▸ DIRECTIVES:
[1] In the post about the spelling of Pittsburgh, rewrite the paragraph beginning "The set-up: until 1911" as a short bulleted list that keeps its main facts.
[2] From the records, extract the lines starting at the one that contains "Viewport: 549px width, 362px height." and ending after the one that contains "tap(361, 1041)". Copy them exactly, both end lines included.

▸ DOCUMENT EXTRACT:

You are looking at content from Sapping Attention, which was my primary blog from 2010 to 2015; I am republishing all items from there on this page, but for the foreseeable future you should be able to read them in their original form at sappingattention.blogspot.com. For current posts, see here.

Practices, the periphery, and Pittsburg(h)

Jan 05 2012

[This is not what Ill be saying at the AHA on Sunday morning, since Im participating in a panel discussion with Stefan Sinclair, Tim Sherrat, and Fred Gibbs, chaired by Bill Turkel. Do come! But if I were to toss something off today to show how text mining can contribute to historical questions and what sort of issues we can answer, now, using simple tools and big data, this might be the story Id start with to show how much data we have, and how little things can have different meanings at big scales]

Spelling variations are not a bread-and-butter historical question, and with good reason.  There is nothing at stake in whether someone writes Pittsburgh or Pittsburg. But precisely because spelling is so arbitrary, we only change it for good reason. And so it can give insights into power, center and periphery, and transmission. One of the insights of cultural history is that the history of practices, however mundane, can be deeply rooted in the history of power and its use. So bear with me through some real arcana here; theres a bit of a payoff. Plus a map.

The set-up: until 1911, the proper spelling of Pittsburg/Pittsburgh was in flux. Wikipedia (always my go-to source for legalistic minutia) has an exhaustive blow-by-blow, but basically, it has to do with decisions in Washington DC, not Pittsburgh itself (which has usually used the h). The city was supposedly mostly Pittsburgh to 1891, when the new US Board on Geographic Names made it firmly Pittsburg; then they changed their minds, and made it and once again and forevermore Pittsburgh from 1911 on. This is kind of odd, when you think about it: the government changed the name of the eighth-largest city in the country twice in twenty years. (Harrison and Taft are not the presidents you usually think of as kings of over-reach). But it happened; people seem to have changed the addresses on their envelopes, the names on their baseball uniforms, and everything else right on cue.

Thanks to about 500,000 books from the Open Library, though, we dont have to accept this prescriptive account as the whole story; what did people actually do when they had to write about Pittsburgh?

Heres the usage in American books:


What does this tell us about how practices change?

▸ DATASET EXTRACT:

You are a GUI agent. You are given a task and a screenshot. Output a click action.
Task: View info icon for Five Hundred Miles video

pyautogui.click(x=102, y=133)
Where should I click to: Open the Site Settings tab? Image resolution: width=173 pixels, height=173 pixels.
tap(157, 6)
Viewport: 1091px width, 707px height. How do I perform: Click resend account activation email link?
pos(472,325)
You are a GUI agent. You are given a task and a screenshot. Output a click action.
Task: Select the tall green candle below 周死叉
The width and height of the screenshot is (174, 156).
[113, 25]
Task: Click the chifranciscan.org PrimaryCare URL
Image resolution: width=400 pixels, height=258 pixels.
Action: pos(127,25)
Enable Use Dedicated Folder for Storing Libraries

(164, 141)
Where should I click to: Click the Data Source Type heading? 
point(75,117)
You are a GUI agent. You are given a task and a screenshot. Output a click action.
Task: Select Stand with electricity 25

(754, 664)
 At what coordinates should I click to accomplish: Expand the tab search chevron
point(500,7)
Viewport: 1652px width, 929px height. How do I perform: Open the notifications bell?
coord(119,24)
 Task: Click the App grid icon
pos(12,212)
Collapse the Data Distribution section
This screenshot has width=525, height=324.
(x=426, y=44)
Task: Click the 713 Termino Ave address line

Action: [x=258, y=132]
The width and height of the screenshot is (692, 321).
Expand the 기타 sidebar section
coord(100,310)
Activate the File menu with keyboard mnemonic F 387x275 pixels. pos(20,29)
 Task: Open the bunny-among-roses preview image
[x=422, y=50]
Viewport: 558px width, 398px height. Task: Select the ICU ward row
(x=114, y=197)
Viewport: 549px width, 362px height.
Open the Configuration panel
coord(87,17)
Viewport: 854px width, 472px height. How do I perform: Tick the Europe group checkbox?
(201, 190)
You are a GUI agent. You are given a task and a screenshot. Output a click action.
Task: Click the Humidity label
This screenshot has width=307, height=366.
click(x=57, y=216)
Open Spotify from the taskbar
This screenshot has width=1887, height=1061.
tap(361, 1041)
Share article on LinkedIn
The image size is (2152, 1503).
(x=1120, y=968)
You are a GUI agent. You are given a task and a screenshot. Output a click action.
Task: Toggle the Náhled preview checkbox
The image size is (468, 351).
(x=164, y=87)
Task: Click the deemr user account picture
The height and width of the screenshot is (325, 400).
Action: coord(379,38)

▸ ANSWERS:
[1]
- Until 1911, the correct spelling of Pittsburg/Pittsburgh was in flux.
- Wikipedia gives a detailed account, but the changes came from decisions in Washington DC rather than from the city, which usually used the h.
- The name was supposedly mostly Pittsburgh until 1891, when the new US Board on Geographic Names made it Pittsburg.
- The board later reversed itself, and the name has been Pittsburgh permanently since 1911.
- The government thus renamed the country's eighth-largest city twice in twenty years, under Harrison and Taft.
- People seem to have changed their envelope addresses, baseball uniforms and everything else on cue.

[2]
Viewport: 549px width, 362px height.
Open the Configuration panel
coord(87,17)
Viewport: 854px width, 472px height. How do I perform: Tick the Europe group checkbox?
(201, 190)
You are a GUI agent. You are given a task and a screenshot. Output a click action.
Task: Click the Humidity label
This screenshot has width=307, height=366.
click(x=57, y=216)
Open Spotify from the taskbar
This screenshot has width=1887, height=1061.
tap(361, 1041)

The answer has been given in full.